Cyphers
- Editors-in-chief: Eiléan Ní Chuilleanáin, Macdara Woods
- Categories: Poetry
- Founder: Leland Bardwell, Pearse Hutchinson, Eiléan Ní Chuilleanáin, Macdara Woods
- Founded: 1975
- First issue: 1975; 51 years ago
- Final issue Number: 2025 Issue 100 (2025)
- Country: Ireland
- Language: English
- Website: cyphers.ie

= Cyphers (magazine) =

Irish literary magazine

Cyphers was a literary magazine publishing poetry and criticism from Ireland and abroad. It was established in 1975 by Leland Bardwell, Pearse Hutchinson, Eiléan Ní Chuilleanáin, and Macdara Woods. Of the four, all but Ní Chuilleanáin are deceased. Bardwell retired in 2012; Woods continued working until the final weeks of his life — even reading submissions while in his hospital bed. The final issue of the magazine, Cyphers 100, was published in December 2025.

The Irish Arts Council funded Cyphers entirely since its third issue (it provided half the required funding for the first two issues; six pounds of the remainder came from the widow of Patrick Kavanagh).
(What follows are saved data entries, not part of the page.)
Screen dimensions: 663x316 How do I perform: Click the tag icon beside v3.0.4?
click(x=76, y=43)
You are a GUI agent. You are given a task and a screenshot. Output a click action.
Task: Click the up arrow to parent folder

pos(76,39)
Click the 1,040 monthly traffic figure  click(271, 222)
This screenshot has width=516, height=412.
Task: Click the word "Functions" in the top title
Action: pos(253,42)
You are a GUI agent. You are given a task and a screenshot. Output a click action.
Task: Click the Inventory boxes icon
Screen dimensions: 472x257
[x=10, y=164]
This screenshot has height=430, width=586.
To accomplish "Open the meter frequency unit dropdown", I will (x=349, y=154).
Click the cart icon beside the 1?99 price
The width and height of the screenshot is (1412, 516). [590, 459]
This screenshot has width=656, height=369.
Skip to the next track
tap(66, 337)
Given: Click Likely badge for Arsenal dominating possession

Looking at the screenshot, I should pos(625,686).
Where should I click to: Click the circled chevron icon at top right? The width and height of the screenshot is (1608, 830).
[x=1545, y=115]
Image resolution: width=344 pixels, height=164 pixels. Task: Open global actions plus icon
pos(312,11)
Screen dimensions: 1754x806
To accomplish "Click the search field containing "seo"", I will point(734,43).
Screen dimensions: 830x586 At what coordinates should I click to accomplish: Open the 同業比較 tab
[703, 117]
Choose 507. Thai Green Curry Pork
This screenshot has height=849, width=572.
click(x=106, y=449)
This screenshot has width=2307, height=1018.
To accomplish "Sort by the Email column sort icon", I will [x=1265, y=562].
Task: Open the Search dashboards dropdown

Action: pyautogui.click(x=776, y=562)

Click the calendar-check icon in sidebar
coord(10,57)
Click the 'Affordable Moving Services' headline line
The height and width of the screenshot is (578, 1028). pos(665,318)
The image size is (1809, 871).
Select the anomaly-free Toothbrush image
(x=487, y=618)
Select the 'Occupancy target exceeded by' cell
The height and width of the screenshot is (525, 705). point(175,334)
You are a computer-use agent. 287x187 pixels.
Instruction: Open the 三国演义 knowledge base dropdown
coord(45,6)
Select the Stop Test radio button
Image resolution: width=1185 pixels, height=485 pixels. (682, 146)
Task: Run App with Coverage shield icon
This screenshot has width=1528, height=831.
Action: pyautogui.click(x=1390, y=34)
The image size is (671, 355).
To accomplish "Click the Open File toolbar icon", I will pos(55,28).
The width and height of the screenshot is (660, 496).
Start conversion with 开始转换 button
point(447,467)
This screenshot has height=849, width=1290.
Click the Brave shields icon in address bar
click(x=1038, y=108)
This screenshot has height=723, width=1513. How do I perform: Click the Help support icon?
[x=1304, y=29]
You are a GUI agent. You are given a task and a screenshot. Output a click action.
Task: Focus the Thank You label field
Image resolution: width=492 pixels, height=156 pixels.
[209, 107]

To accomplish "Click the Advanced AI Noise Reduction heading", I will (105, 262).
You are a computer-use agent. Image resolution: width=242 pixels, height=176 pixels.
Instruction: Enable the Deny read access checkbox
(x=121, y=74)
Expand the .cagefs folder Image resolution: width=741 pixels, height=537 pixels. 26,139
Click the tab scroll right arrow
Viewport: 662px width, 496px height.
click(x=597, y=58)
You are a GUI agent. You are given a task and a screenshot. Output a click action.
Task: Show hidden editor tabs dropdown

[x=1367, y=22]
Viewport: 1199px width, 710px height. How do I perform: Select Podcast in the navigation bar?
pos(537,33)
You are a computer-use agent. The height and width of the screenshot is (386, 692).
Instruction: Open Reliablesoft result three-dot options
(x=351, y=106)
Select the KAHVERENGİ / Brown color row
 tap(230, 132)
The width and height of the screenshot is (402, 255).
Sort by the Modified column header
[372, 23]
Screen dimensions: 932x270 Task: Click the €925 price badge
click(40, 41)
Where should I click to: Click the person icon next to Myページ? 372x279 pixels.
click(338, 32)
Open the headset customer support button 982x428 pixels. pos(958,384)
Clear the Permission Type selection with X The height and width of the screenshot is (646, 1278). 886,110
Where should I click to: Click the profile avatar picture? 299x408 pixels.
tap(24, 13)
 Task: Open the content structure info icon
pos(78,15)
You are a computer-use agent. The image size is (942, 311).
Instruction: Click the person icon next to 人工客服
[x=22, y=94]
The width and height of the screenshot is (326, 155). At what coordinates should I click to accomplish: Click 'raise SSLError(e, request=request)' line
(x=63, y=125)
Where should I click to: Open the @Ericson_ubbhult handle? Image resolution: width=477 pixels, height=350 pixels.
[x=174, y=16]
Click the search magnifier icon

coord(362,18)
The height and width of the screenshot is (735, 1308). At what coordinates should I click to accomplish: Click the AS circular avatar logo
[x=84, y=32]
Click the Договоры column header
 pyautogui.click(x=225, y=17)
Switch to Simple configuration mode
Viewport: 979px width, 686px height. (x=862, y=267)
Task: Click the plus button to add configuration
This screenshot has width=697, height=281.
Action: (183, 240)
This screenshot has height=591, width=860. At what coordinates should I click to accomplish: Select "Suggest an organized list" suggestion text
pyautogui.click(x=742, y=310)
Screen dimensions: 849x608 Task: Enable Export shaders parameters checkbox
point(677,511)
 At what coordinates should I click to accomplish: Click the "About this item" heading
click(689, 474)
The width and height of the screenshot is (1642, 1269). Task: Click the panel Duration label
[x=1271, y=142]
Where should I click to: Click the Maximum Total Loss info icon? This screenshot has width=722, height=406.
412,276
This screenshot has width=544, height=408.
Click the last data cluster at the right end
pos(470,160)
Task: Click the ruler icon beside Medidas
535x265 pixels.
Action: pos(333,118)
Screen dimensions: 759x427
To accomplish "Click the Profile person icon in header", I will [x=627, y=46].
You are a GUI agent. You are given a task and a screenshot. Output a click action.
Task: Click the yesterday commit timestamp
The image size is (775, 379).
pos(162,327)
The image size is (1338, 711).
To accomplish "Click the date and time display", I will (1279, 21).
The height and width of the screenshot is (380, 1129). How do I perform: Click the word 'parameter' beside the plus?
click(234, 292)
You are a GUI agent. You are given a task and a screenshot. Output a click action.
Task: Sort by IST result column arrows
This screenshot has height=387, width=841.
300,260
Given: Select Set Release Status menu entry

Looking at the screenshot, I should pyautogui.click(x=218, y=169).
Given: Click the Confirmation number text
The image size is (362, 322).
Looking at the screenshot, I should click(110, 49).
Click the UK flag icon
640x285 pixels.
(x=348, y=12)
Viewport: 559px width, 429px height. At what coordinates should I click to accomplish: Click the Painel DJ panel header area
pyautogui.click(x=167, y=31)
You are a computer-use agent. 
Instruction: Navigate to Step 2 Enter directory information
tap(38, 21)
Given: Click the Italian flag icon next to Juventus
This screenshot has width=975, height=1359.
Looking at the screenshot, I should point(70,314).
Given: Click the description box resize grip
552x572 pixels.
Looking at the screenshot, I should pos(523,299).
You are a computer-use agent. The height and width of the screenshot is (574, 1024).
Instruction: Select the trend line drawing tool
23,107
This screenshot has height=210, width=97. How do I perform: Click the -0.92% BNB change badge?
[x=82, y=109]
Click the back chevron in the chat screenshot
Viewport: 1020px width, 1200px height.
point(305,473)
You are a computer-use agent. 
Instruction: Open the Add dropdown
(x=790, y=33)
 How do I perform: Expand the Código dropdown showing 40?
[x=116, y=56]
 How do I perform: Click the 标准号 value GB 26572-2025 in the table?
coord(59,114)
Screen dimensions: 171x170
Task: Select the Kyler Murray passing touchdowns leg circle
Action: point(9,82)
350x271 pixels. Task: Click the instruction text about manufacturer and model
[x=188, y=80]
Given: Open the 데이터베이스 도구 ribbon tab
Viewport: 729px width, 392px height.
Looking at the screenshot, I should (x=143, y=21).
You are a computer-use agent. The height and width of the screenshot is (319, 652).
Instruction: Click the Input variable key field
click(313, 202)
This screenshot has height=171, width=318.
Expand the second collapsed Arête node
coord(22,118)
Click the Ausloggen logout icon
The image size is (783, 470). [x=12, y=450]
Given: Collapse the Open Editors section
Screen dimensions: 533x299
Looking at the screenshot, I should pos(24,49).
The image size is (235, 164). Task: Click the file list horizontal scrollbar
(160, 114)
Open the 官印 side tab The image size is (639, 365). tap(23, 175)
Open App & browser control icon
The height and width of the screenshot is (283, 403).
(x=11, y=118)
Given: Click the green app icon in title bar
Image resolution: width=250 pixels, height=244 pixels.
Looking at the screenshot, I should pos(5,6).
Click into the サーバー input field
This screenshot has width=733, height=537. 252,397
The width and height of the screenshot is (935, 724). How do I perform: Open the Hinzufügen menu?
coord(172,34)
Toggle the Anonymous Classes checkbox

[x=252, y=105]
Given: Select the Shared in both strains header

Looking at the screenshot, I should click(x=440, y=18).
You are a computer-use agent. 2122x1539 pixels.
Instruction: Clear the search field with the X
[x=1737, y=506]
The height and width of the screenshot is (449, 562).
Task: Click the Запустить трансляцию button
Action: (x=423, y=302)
Cyphers started publishing following The Dublin Magazines closure and as The Lace Curtains penultimate issue was published. Titles considered by the editors for their new publication included Landrail, The Blackbird, and Waterhouse Clock. The husband of Ruth Brandt — who designed the lettering on the masthead of early editions — decided it. He asked the name of Ní Chuilleanáin's and Woods's black cat. She was called Cypher — a name borrowed from several of Woods' poems — based on the Arabic word for "zero" and also referring to a code.

One of the co-founders commented that though the magazine was commonly thought to intend to support new writers, this was not specifically the case at all, but that it had helped "several emergences" anyway.